§ **WHAT TO WORK ON**:
Return exactly the lines of the entries that start at the line containing "Move the details" and continue to the last line. Omit the pictures.

START DATA PROVIDED

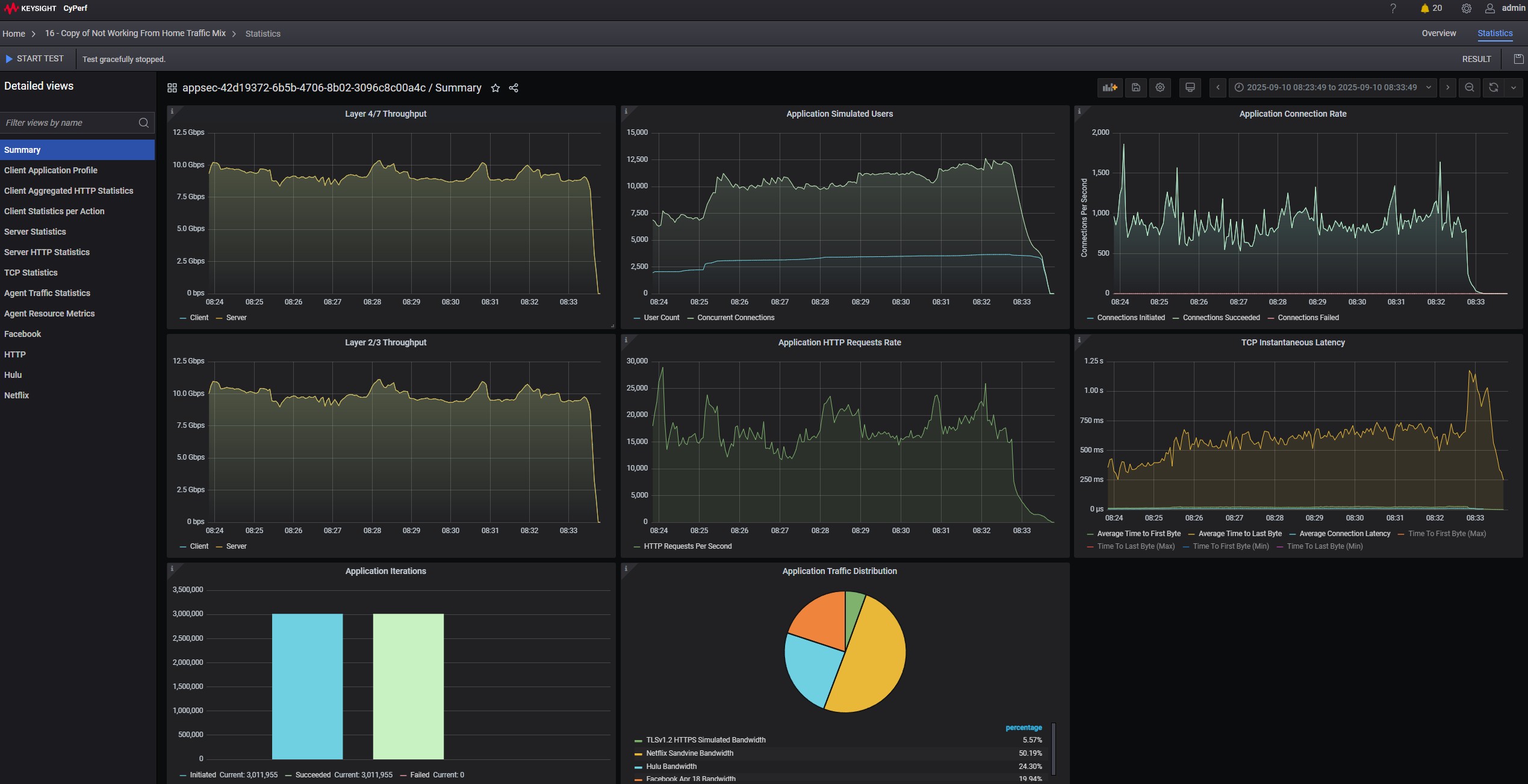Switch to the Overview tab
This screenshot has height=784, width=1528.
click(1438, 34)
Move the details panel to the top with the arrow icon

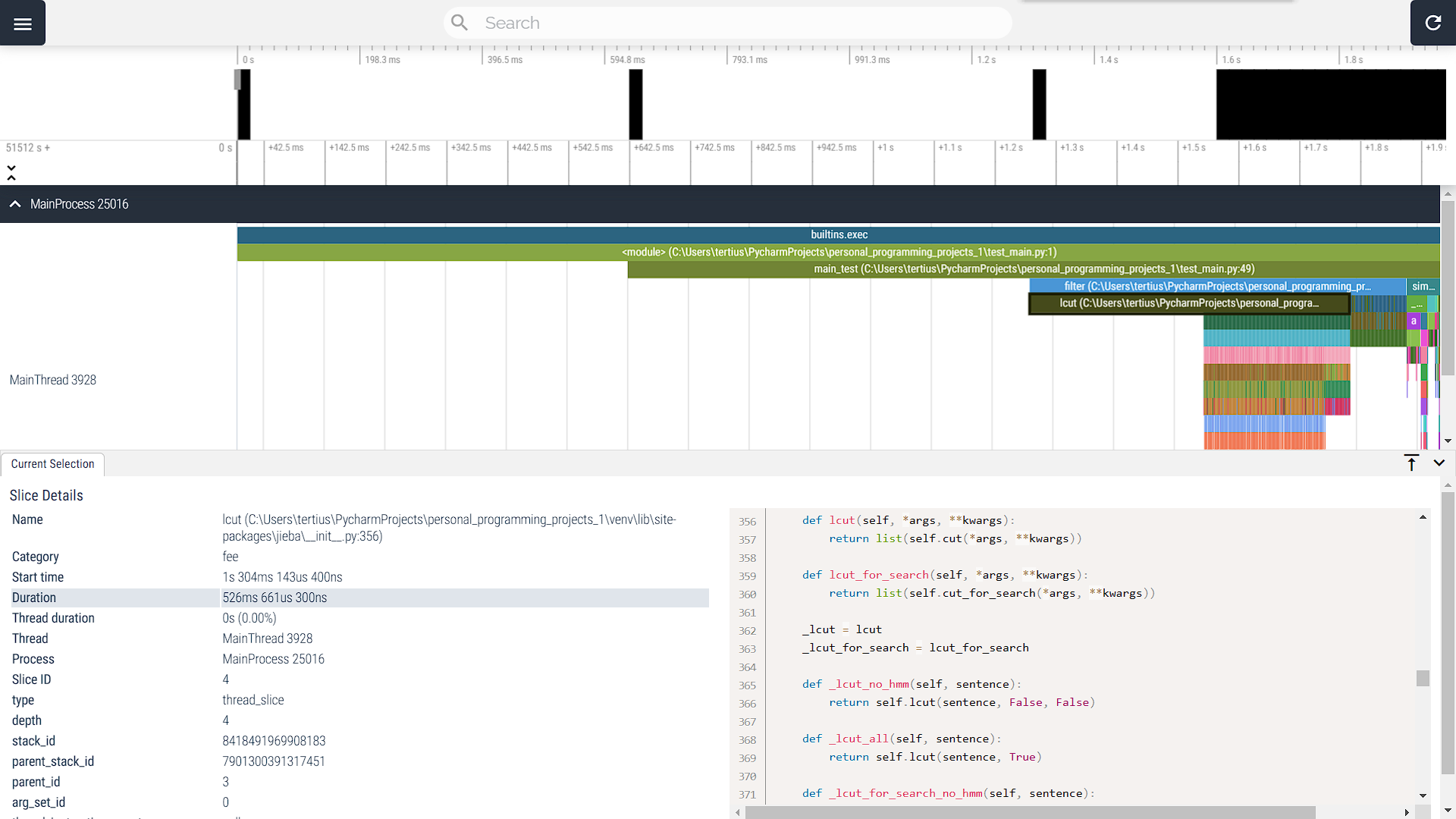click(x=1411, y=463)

END DATA PROVIDED

§ **RESULT**:
Move the details panel to the top with the arrow icon

click(x=1411, y=463)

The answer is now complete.